Die Obama-Rede anläßlich der Verleihung des Friedensnobelpreises Drucken E-Mail
Si vis pacem para bellum

Die Klitschko-Brüder wissen, obwohl promoviert, welch „schwere Kost“ Tolstojs Roman „Krieg und Frieden“ darstellt. Wenn US-Präsident Obama, von dem sich alle Welt im Unterschied zu Bush Anstöße zu einer Welt mit mehr Frieden und weniger Krieg erwartet, darüber referiert, wie Krieg und Frieden zusammengehören, ist das offenbar leichter verdaulich.
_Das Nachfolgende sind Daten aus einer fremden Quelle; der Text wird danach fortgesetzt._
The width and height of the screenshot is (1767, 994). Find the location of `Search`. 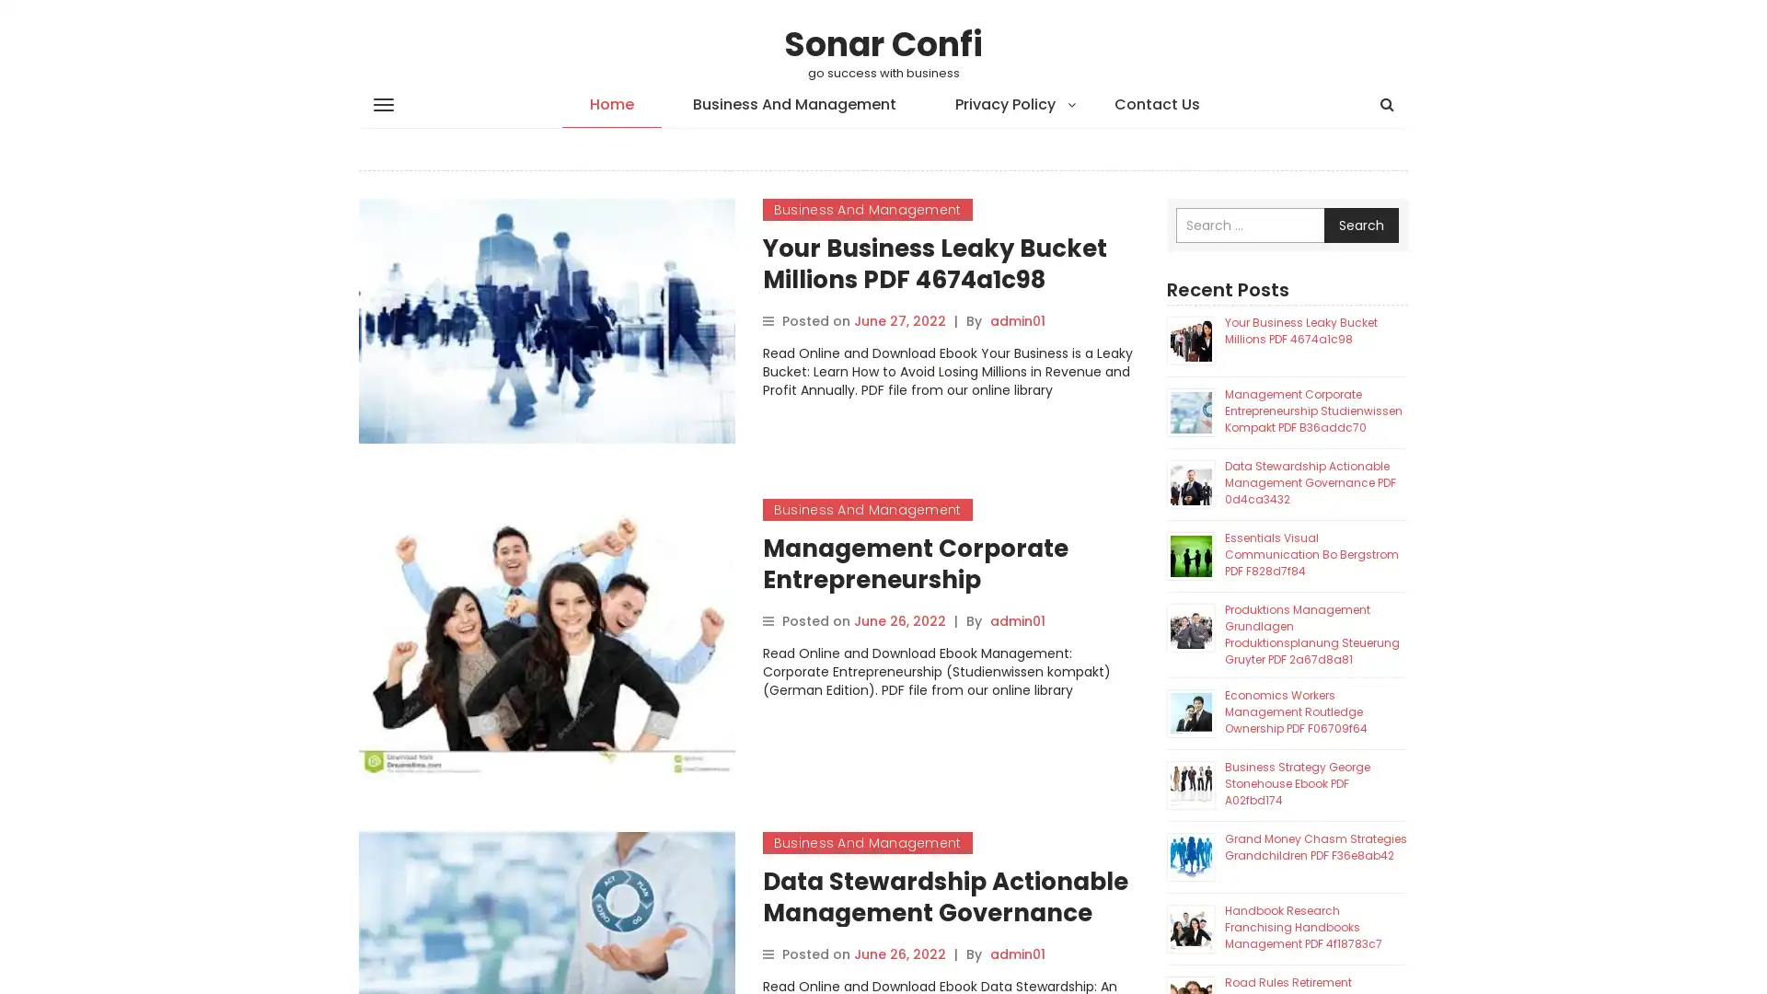

Search is located at coordinates (1361, 225).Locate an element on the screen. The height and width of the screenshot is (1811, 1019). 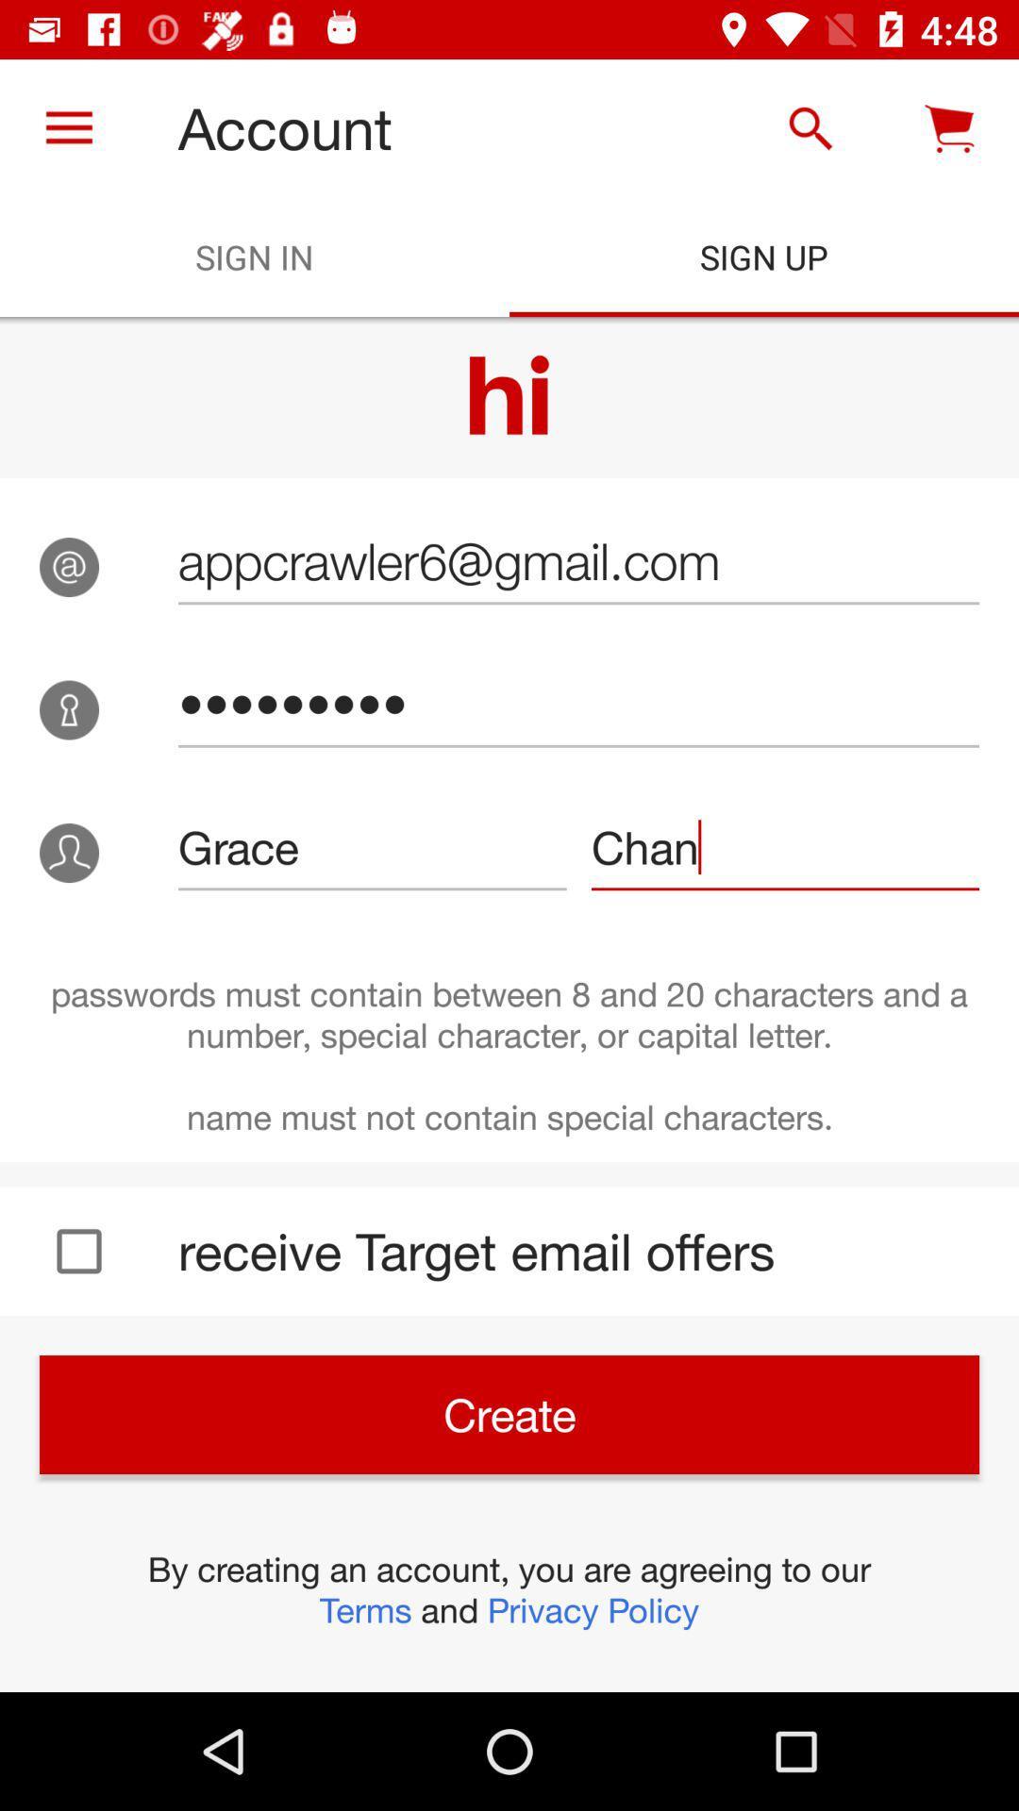
the icon to the left of the chan item is located at coordinates (372, 846).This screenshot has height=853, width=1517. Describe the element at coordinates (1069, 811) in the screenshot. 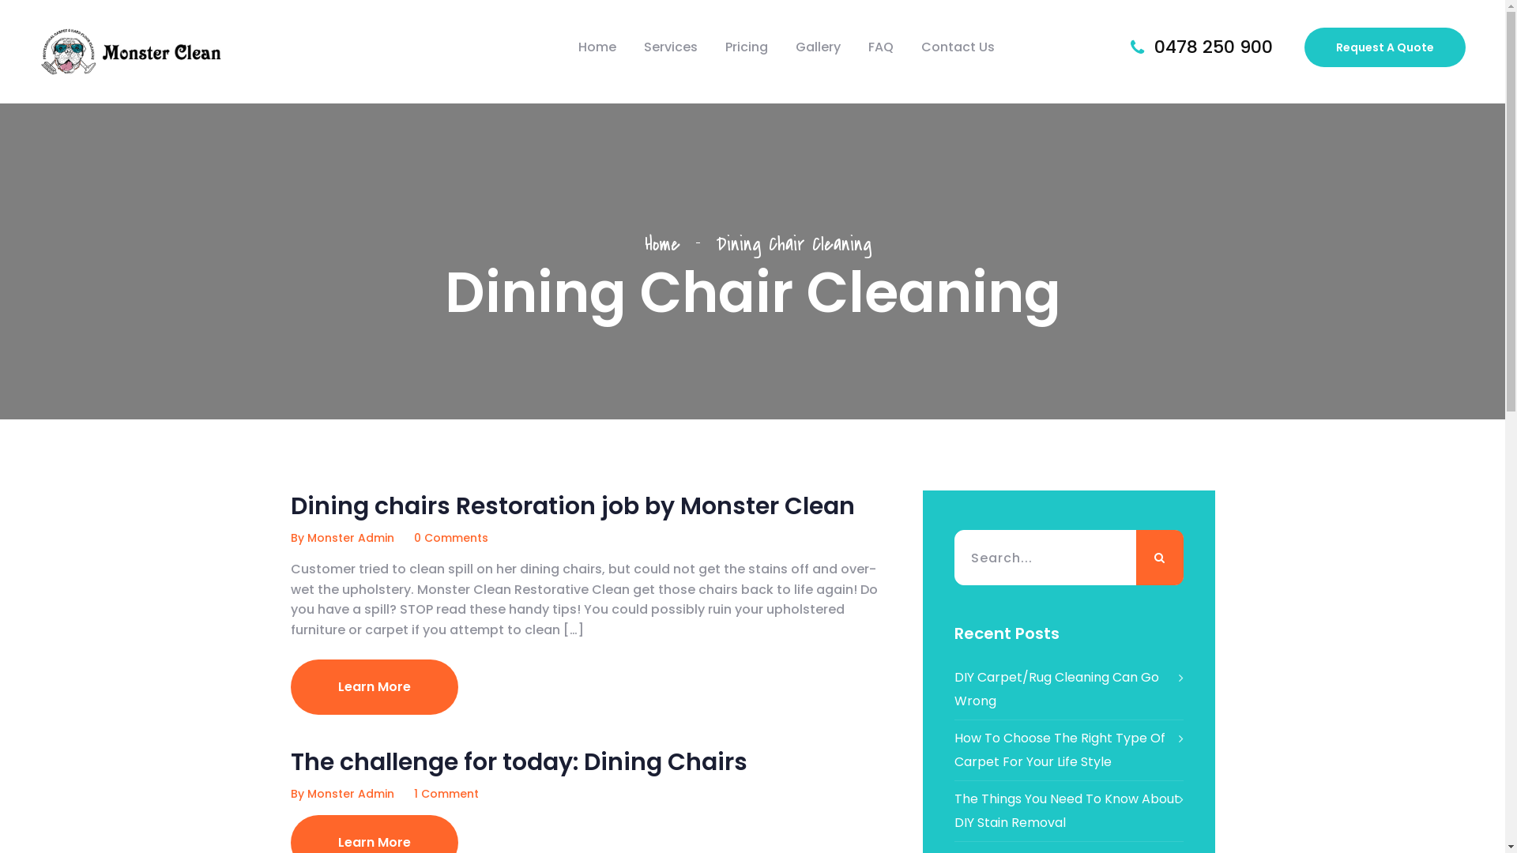

I see `'The Things You Need To Know About DIY Stain Removal'` at that location.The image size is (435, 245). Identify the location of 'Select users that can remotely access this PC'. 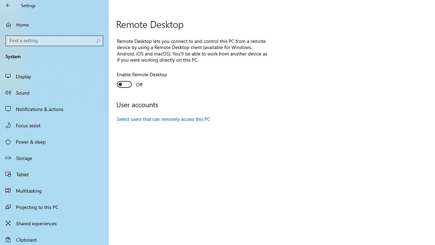
(164, 118).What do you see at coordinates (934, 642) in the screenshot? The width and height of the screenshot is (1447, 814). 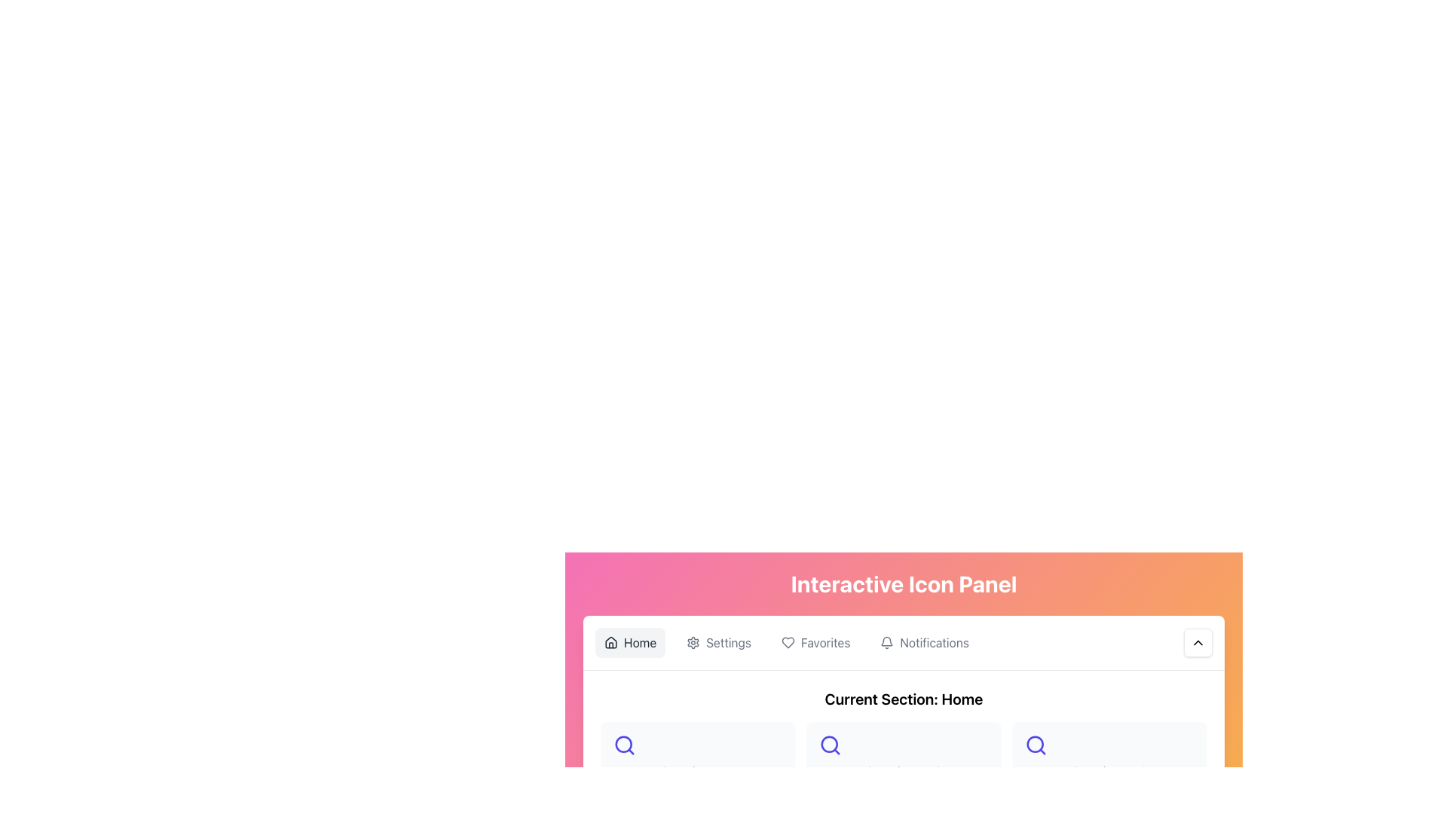 I see `the text label displaying 'Notifications' located in the navigation bar, positioned to the right of the bell icon` at bounding box center [934, 642].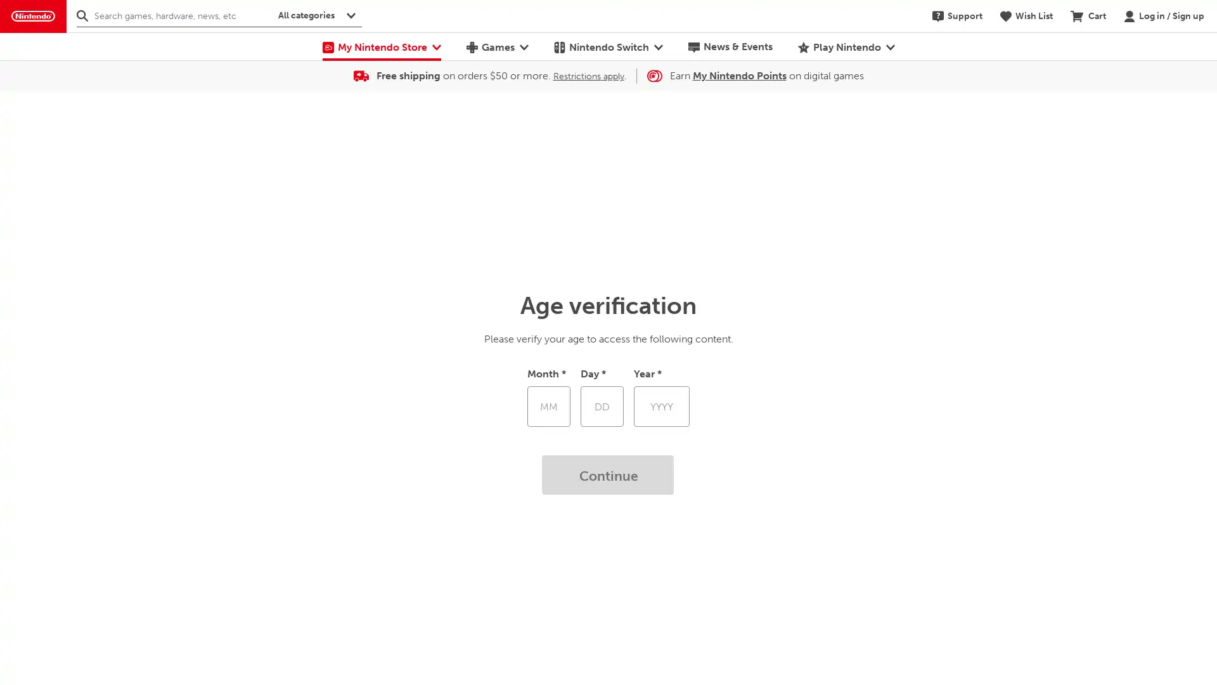 The height and width of the screenshot is (685, 1217). Describe the element at coordinates (846, 46) in the screenshot. I see `Play Nintendo` at that location.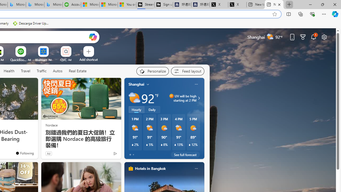 The image size is (341, 192). Describe the element at coordinates (136, 84) in the screenshot. I see `'Shanghai'` at that location.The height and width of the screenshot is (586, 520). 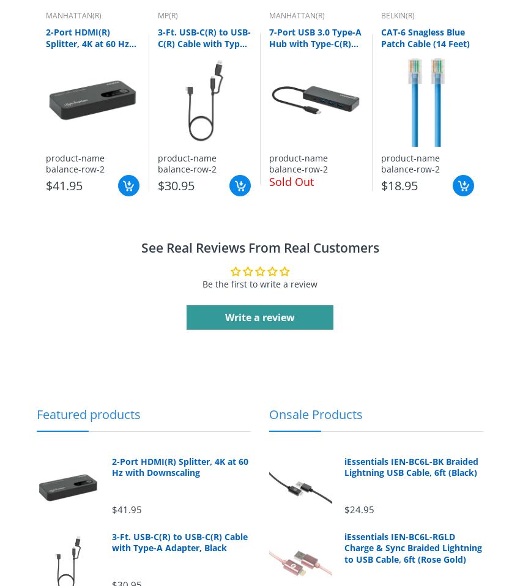 I want to click on '7-Port USB 3.0 Type-A Hub with Type-C(R) Connector', so click(x=314, y=42).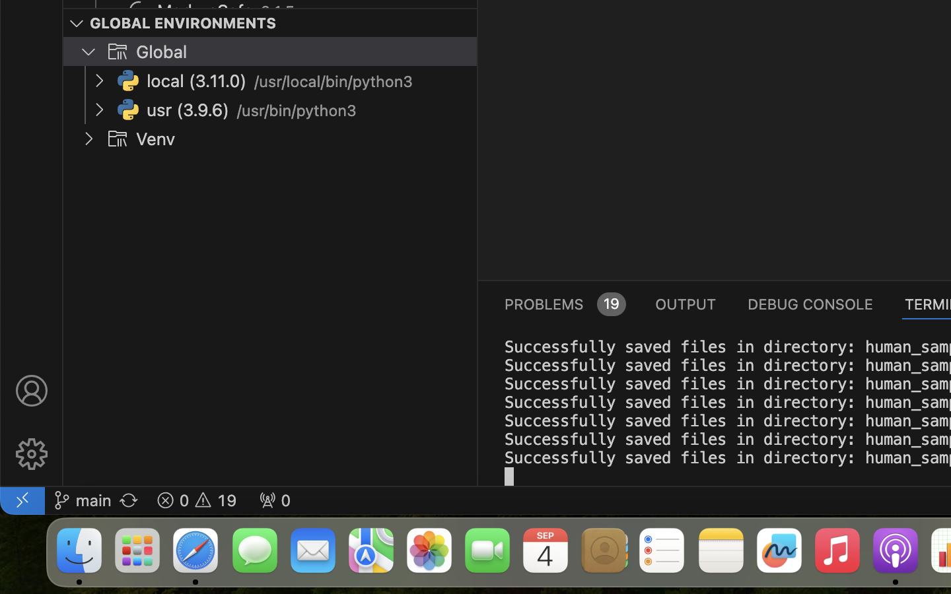  What do you see at coordinates (160, 51) in the screenshot?
I see `'Global'` at bounding box center [160, 51].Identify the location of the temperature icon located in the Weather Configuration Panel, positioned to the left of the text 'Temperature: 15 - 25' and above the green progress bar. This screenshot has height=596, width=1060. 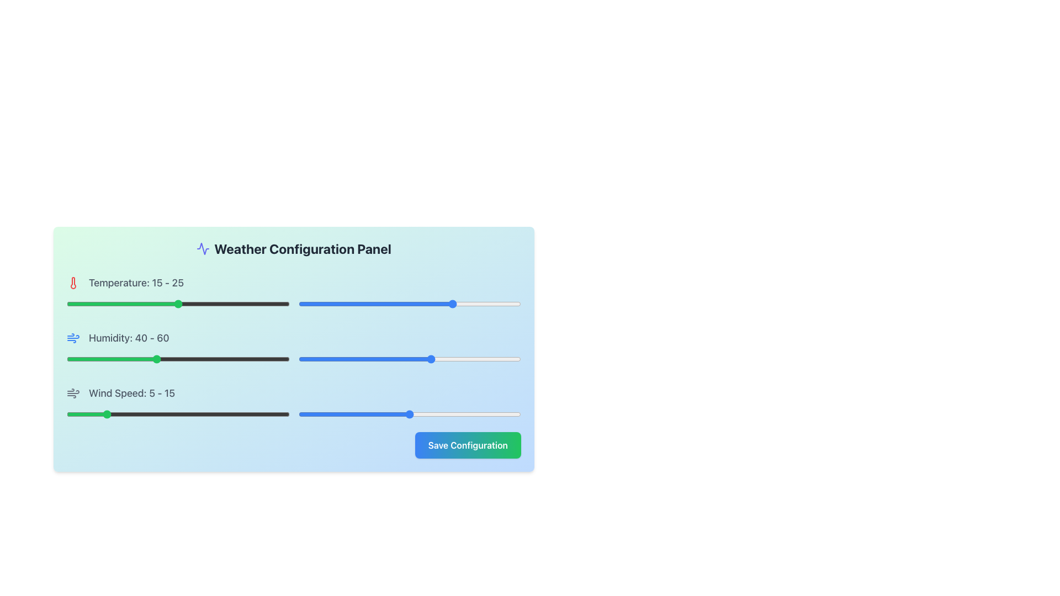
(73, 283).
Bei seiner Ehrung mit dem Friedensnobelpreis – zeitgleich zu seinem Beschluss, den Krieg in Afghanistan mit allen Mitteln bis zu einem für Amerika (und seine Verbündeten) erfolgreichen Ende zu eskalieren, - hat der neue Preisträger gerade mit seinen offensiven Bekenntnissen zum guten Sinn militärischer Gewalt viel Anerkennung gefunden. Skepsis kam in einigen Kommentaren nur insoweit auf, als Obama noch gar nicht viel Praktisches erreicht habe in Sachen Befriedung.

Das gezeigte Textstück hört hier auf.